START SUPPLIED DATA

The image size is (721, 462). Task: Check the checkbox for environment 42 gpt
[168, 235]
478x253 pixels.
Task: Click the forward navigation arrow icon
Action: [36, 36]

END SUPPLIED DATA

YOUR GOAL —
An exact restatement of the data above is required.

ANSWER BOX —
The image size is (721, 462). Task: Check the checkbox for environment 42 gpt
[168, 235]
478x253 pixels.
Task: Click the forward navigation arrow icon
Action: [36, 36]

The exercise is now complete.